Pirtobrutinib è un farmaco innovativo già approvato per altri linfomi (mantellare recidivante o refrattario) ed è di facile somministrazione per via orale in compresse. La prognosi per la leucemia linfatica cronica dipende da vari fattori: dalla presenza di danno cromosomico (delezioni o duplicazioni di interi tratti di un cromosoma come la delezione 13q, 11p, 17p e la trisomia 12), di mutazioni a carico del gene TP53, dalla presenza di riarrangiamento di geni che specificano per i siti di legame con l’antigene delle Immunoglobuline naturalmente soggette a mutazione per vantaggio evolutivo ma che se colpiscono le catene pesanti della proteina danno luogo ad alcune forme di questa leucemia. Tutti questi aspetti che vanno studiati con l’analisi genetica possono predire la risposta alle cure. Le anomalie del gene TP53 (la delezione 17p e la mutazione del gene) e l’assenza di mutazioni nei geni IGHV, indicano ad esempio la necessità di evitare trattamenti immunochemioterapici e di puntare su terapie innovative mirate. Anemia con una emoglobina inferiore a 10, riduzione delle piastrine, ingrossamento di milza e linfonodi, febbre continua senza infezioni, calo ponderale, sono i segni della necessità di iniziare una terapia più della conta cellulare in quanto tale anche per le conseguenze che queste alterazioni dei parametri ematologici comportano sul piano della alterazione della fisiologia. All’anemia corrisponde infatti la stanchezza e il fiato corto, alla piastrinopenia (riduzione delle piastrine) un possibile seppure non frequente rischio emorragico. L’aumento dei linfociti impedisce, inoltre, la produzione nel midollo osseo delle altre cellule del sistema immunitario. Ecco che emerge una maggiore suscettibilità alle infezioni.

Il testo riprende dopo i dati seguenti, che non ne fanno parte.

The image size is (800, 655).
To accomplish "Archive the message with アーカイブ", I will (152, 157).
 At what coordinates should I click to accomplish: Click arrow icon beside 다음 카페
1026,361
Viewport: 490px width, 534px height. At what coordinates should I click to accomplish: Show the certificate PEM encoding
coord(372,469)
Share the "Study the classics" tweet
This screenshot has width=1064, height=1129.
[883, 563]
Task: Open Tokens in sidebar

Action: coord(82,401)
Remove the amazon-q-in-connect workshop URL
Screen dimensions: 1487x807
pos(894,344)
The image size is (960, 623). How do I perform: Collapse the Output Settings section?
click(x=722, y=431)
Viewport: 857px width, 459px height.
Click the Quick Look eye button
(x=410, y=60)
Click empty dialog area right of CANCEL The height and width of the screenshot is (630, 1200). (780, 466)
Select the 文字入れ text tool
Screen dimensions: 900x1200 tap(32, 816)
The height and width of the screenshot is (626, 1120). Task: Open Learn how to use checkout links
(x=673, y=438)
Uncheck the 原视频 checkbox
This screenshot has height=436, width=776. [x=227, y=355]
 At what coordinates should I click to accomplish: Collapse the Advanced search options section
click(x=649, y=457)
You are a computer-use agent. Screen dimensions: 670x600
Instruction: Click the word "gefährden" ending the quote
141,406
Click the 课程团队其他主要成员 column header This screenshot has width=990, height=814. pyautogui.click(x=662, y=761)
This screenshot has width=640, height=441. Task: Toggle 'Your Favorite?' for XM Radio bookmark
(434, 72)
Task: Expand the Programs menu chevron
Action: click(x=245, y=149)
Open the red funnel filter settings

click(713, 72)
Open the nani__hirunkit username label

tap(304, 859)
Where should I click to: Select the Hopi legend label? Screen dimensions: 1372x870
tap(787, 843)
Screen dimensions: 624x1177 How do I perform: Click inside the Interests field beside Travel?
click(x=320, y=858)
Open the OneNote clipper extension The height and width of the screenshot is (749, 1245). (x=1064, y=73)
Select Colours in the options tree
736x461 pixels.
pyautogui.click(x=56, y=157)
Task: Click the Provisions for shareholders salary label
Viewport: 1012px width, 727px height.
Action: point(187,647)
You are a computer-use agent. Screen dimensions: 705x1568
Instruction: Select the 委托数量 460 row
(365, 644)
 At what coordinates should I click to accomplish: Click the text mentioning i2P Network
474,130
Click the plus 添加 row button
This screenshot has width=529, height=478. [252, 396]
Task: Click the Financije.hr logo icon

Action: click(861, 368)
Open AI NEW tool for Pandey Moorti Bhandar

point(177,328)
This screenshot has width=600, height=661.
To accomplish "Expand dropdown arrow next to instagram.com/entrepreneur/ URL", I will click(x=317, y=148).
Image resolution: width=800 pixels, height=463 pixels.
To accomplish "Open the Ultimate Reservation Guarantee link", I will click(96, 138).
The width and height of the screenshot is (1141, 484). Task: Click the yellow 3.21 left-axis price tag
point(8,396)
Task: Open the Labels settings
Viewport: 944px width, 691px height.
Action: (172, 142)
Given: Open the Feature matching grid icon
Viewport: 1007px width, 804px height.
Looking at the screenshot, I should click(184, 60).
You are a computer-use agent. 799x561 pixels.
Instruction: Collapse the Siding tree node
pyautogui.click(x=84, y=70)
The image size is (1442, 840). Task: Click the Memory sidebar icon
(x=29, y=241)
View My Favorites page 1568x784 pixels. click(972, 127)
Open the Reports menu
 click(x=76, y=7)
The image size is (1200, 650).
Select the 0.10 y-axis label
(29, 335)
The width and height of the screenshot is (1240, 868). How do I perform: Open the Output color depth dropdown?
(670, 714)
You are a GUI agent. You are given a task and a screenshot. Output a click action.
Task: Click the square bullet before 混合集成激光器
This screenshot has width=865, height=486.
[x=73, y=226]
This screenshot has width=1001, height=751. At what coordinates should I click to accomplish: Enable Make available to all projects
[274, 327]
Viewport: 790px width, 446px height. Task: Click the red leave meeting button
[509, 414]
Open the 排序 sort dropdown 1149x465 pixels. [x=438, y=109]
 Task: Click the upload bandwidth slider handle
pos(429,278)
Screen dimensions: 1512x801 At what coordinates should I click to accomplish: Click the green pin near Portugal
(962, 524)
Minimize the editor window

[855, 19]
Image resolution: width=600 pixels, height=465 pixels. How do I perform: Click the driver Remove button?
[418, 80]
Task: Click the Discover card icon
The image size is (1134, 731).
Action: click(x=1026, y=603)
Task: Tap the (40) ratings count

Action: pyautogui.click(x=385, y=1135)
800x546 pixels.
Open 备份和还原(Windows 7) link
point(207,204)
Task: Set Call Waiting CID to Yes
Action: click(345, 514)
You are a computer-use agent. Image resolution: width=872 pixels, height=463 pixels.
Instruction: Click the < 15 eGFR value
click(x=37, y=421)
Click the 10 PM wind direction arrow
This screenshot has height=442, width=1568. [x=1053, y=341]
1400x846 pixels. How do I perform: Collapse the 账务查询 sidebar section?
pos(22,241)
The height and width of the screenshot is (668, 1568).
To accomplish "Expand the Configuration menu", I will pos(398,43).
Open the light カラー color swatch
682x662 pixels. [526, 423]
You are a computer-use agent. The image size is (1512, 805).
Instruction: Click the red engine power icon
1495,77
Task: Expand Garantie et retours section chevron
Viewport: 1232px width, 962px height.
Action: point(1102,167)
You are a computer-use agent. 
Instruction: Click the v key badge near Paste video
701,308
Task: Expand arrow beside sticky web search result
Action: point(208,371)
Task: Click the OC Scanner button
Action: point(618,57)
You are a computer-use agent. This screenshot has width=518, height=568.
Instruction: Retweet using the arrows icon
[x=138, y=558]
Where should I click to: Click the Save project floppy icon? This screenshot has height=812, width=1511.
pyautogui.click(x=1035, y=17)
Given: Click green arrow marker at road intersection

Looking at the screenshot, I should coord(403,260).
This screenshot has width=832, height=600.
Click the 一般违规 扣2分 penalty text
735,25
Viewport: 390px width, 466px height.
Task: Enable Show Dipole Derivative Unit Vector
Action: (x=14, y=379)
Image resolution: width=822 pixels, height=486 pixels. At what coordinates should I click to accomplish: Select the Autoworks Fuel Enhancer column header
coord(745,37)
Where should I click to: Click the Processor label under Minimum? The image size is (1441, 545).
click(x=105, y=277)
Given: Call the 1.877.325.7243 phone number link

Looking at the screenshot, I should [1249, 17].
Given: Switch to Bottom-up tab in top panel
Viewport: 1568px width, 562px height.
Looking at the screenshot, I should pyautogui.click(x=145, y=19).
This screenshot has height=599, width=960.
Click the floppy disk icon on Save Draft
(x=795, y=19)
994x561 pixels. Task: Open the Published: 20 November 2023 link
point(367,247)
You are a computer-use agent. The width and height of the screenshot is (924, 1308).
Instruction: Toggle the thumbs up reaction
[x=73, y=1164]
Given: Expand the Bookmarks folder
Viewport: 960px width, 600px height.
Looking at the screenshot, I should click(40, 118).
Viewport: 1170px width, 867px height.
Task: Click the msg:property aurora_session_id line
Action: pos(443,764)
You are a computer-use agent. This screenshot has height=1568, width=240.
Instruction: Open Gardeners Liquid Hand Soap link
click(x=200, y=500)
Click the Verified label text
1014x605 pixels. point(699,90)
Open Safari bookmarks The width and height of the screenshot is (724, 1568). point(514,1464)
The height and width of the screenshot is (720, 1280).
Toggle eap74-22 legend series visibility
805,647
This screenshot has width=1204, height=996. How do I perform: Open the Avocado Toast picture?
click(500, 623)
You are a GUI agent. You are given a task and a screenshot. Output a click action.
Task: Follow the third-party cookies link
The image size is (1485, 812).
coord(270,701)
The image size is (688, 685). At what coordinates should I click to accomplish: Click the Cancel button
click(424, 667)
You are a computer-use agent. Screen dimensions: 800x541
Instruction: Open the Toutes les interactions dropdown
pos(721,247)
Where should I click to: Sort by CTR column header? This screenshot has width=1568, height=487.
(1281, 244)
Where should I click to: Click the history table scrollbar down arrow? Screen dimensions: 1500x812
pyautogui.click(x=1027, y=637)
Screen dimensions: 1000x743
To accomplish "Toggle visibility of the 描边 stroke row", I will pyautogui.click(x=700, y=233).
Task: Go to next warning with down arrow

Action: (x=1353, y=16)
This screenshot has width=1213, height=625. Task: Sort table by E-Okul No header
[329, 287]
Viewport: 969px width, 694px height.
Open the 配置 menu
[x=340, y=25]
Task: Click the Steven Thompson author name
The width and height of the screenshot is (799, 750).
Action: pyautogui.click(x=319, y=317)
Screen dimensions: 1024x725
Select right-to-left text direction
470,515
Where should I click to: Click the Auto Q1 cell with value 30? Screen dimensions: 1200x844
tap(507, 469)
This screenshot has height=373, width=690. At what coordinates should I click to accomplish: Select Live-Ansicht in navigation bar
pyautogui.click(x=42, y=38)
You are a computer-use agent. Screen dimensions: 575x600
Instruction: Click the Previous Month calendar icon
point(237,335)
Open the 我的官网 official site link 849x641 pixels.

La malattia colpisce circa 5 persone ogni 100 mila e rappresenta circa il 30 per cento di tutti i casi di leucemia. È tipica delle persone anziane e raramente viene diagnosticata prima dei 40. Oltre ai fattori genetici familiari tra i fattori ambientali considerati a rischio ci sono l’esposizione ad alcuni pesticidi, alle radiazioni,
Una linfocitosi persistente, cioè un numero di linfociti nel sangue superiore a 5.000 per millimetro cubo deve sempre far sospettare la malattia in assenza di infezioni. Per la diagnosi definitiva si ricorre alla citofluorimetria o immunofenotipo (eseguito sul sangue periferico), che caratterizza le molecole di superficie delle cellule. La biopsia dei linfonodi può essere utile quando all’ingrossamento non corrispondono altri valori ematici alterati e per una diagnosi differenziale rispetto ad altri tipi di linfomi oppure nelle fasi avanzate di malattia.
A differenza delle altre patologie oncoematologiche, alla diagnosi non sono richiesti l’agoaspirato del midollo osseo né la biopsia ossea. I fattori biologici (assetto dei geni TP53 e IGHV), che hanno una valenza prognostica (in quanto predicono l’andamento della malattia) e predittiva (in quanto predicono la risposta al trattamento), possono essere valutati mediante esami molecolari sul sangue periferico.